# Given exercise
Show every line of the items below that contains the word "Delete", copying each such line in full.

# Task material
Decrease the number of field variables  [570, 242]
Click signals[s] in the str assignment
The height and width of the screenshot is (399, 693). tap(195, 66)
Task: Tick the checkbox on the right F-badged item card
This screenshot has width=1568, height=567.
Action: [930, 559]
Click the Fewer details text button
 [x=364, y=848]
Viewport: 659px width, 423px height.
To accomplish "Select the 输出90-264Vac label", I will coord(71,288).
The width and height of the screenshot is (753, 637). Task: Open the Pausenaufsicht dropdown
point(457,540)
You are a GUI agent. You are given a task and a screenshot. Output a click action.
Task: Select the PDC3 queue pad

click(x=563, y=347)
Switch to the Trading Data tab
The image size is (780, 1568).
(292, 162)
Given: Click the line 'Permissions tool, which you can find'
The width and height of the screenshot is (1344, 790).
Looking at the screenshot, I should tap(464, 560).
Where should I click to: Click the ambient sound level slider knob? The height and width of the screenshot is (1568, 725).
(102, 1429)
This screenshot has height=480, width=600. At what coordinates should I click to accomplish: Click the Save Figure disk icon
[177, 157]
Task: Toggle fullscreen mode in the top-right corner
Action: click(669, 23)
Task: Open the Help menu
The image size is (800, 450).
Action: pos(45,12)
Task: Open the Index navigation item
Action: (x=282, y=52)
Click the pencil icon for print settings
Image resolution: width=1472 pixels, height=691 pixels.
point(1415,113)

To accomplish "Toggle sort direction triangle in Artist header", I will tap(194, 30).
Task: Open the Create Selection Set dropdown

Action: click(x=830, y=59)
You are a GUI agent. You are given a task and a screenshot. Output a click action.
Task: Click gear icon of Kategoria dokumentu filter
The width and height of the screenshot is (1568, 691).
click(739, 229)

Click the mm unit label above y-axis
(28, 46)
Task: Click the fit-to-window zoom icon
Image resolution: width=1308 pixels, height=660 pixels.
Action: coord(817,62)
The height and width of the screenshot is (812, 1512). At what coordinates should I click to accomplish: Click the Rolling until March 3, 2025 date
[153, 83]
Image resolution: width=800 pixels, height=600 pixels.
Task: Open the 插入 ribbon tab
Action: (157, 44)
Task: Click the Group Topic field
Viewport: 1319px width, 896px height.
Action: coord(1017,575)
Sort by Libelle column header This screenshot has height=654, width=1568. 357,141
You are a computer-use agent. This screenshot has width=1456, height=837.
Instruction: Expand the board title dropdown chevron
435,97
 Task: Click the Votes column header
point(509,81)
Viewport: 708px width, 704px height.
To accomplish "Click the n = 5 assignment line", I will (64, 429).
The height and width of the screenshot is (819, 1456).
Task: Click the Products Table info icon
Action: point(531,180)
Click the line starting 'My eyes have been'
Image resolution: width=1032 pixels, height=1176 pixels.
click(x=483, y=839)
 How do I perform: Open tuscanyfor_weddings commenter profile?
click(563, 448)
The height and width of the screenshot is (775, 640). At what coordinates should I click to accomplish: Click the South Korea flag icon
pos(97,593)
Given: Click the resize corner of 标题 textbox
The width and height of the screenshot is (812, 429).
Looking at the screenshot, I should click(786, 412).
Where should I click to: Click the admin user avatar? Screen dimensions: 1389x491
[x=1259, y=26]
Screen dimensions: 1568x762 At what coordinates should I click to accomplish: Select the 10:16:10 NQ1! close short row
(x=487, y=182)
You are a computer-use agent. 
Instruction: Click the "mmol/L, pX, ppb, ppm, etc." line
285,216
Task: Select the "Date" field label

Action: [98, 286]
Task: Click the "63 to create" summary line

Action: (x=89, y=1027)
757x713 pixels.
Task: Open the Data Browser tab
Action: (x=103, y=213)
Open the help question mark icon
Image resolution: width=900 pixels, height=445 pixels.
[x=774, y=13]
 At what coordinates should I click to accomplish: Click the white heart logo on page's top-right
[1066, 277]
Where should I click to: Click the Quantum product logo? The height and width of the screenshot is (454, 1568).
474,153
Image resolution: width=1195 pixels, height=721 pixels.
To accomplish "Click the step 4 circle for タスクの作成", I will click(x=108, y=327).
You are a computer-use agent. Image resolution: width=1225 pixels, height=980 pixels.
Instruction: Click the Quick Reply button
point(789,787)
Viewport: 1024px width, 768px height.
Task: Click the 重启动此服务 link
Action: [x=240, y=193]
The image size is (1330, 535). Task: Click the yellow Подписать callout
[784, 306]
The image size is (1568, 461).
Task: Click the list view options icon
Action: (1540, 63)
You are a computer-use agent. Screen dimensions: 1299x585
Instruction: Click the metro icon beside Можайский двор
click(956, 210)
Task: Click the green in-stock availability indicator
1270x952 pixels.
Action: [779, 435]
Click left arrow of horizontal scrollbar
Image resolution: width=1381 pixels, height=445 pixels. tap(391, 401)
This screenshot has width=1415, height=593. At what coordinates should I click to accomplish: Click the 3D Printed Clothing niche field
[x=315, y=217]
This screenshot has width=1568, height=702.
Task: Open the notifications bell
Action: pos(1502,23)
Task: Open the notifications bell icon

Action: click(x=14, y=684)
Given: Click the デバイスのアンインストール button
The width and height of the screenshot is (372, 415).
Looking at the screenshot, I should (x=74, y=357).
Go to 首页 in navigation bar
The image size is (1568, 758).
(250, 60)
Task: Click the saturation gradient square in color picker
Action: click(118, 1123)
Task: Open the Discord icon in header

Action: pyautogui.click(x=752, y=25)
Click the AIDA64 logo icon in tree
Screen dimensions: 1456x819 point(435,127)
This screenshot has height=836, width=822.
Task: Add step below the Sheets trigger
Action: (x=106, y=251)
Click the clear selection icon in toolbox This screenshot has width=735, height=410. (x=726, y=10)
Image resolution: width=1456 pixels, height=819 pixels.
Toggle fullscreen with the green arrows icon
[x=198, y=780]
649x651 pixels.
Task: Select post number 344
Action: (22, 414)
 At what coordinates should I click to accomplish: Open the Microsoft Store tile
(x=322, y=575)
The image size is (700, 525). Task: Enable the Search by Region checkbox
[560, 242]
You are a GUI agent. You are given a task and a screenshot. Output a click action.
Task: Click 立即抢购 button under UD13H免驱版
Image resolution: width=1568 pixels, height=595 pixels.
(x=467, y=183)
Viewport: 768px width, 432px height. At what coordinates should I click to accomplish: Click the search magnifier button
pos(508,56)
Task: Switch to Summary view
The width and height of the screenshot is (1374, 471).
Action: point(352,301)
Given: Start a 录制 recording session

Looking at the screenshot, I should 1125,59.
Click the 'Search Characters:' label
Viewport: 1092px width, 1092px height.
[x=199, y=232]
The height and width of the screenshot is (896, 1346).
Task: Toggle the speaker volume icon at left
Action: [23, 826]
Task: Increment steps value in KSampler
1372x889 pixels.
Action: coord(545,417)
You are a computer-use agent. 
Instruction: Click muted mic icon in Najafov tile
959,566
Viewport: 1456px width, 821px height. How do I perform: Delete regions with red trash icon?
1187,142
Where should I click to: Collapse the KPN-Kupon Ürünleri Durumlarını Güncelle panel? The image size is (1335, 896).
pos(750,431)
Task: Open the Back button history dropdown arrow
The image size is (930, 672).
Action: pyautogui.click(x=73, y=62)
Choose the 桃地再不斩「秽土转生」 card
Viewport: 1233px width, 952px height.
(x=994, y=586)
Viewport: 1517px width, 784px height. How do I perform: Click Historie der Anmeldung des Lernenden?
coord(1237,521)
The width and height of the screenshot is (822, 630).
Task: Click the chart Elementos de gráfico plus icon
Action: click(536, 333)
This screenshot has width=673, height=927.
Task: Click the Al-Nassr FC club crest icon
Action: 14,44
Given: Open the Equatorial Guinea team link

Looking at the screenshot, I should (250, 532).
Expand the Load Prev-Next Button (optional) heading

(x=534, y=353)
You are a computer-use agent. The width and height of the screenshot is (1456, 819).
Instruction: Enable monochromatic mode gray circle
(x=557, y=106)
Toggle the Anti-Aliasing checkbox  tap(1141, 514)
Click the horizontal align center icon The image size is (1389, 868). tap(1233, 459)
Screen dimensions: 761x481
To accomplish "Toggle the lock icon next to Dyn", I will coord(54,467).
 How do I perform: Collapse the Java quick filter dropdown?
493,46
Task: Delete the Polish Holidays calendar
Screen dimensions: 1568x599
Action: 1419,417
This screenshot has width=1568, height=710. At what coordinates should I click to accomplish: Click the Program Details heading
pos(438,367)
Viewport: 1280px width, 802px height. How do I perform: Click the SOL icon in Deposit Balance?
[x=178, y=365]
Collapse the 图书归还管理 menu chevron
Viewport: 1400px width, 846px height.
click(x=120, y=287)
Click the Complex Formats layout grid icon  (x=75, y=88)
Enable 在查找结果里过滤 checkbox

# Correct output
Viewport: 1456px width, 821px height. How do I perform: Delete regions with red trash icon?
Task: Delete the Polish Holidays calendar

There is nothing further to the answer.